It does seem that all the people who were paying attention to the production of the Titanic really were excited about the ship as a superb achievement of engineering. The "unsinkable" Titanic was surely a gilded, bright exemplar - even an idol - of man's ability to overcome the forces of nature, and to luxuriously dote upon himself. So it was, that the sinking had a jarring impact on the minds and spirits of people. Hardy publishes his own reaction to the event in this poem.
Hardy is known to have been an agnostic. He was a modern man who did not believe in a personal God behind the material universe. However, he uses personal terms as he couches his reference to a guiding principle - of which he seems certain - operating behind the convergence of the ship and the iceberg. He may have not believed in a Person operating behind the shadowy scenes, but whatever blind fate was in operation he does personify it. Why? We could ask, why had anyone done such a thing before, because it is not an unusual way of depicting what we call "Fate."
What I cannot help but think is that the enormous irony of the event so impressed the public mind intuitively - as it does our own - that some kind of personal, or personalizing element was thought to be behind it; it at least would have felt that way or crossed their mind. The event is so staggering, and the irony so patent, that the imagination still cannot help but make allusion to some morally intelligent involvement. It seems a purposeful humbling of British hubris and vainglory, indeed making such glory vain. In other words, it is just the kind of thing we think of God doing: judging human pride, and doing it in such a way that the means used add a commentary on it, bringing into full relief the foolishness of that pride.
Glaciers are always forming, always there. They are majestic to view, but in a sense they are just as mundane as grass. Sinking the ship was "no big deal" as far as icebergs go; it was done with a sigh and a "ho hum" of Nature. I'm sure the glacier was insignificantly altered by the collision. It just went on existing according to its nature. Glaciers have no capacity to have any opinion at all about ships and the pride that builds them; thus the commentary.

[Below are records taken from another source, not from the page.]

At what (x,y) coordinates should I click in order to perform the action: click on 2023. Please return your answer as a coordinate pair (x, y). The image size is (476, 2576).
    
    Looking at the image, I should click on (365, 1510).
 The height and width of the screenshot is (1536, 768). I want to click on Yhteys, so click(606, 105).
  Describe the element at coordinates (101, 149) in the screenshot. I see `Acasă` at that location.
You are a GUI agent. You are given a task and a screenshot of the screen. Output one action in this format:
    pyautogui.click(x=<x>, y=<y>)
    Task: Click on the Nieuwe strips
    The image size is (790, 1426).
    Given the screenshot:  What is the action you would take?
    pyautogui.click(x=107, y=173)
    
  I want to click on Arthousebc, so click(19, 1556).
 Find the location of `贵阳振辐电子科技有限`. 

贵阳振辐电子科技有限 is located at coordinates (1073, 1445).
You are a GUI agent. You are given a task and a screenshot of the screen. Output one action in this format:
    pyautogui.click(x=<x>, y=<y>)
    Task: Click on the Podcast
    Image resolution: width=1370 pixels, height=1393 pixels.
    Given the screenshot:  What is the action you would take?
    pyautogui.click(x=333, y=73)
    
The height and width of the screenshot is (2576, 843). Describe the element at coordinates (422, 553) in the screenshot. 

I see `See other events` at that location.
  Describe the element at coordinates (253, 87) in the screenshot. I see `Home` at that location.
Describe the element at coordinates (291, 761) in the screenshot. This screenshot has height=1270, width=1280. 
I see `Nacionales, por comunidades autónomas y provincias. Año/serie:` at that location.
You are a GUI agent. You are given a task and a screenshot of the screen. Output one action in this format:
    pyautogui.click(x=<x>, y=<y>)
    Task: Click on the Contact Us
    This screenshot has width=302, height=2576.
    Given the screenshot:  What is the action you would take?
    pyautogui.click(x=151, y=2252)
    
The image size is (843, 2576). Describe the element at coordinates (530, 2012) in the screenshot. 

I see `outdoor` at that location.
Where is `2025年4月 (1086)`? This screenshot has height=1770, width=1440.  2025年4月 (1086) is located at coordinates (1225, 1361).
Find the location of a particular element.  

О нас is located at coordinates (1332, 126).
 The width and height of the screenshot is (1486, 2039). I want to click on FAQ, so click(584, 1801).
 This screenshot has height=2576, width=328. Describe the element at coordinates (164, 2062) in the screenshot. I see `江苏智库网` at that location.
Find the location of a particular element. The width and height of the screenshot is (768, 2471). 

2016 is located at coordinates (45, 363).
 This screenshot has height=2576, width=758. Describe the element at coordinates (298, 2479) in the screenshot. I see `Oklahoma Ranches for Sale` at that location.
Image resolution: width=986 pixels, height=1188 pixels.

I write the above to say that the human soul - including Hardy's - may want such events to be Fate, some manifestation of a Teutonic Wyrd, but why use personification to express this unless our thought cannot separate a guiding of human affairs from a mind of some kind. To deny that there is anything personal involved is to invoke "chance." But there are times when events seem to forbid mere chance. If it were a case of mere chance, there would certainly be nothing going on at all, and that will not do in such an instance. No - even while trying to reason away the activity of a moral mind behind such events, our creative selves are compelled to personify our description of its activity. There is something compelling our psyche, as it evidences in our language, to admit to more than what we may really want to admit.
Surely Hardy's "Immanent Will" and "Spinner of the Years" that speaks, these personal expressions, are indicative of our basic "instinct" (I use that word with caveat, of course) that we do inhabit a personal universe and the reason this convergence seems to have been a planned judgment of human vainglory by a personal Will is because it was. Our imagination is seeing the event truly. If we want to remain agnostic, we have to talk ourselves out of what our imagination depicts to us as true.
Whether Hardy wanted it to be so or not, the poem is filled with a watching and weighing Presence, an Immanence that determines that pride will come before a fall, or, if at sea, a sinking. And it is wisdom to fear this Spinner and humble ourselves before him.
Luke 13:4 Or those eighteen, upon whom the tower in Siloam fell, and slew them, think ye that they were sinners above all men that dwelt in Jerusalem? 5 I tell you, Nay: but, except ye repent, ye shall all likewise perish.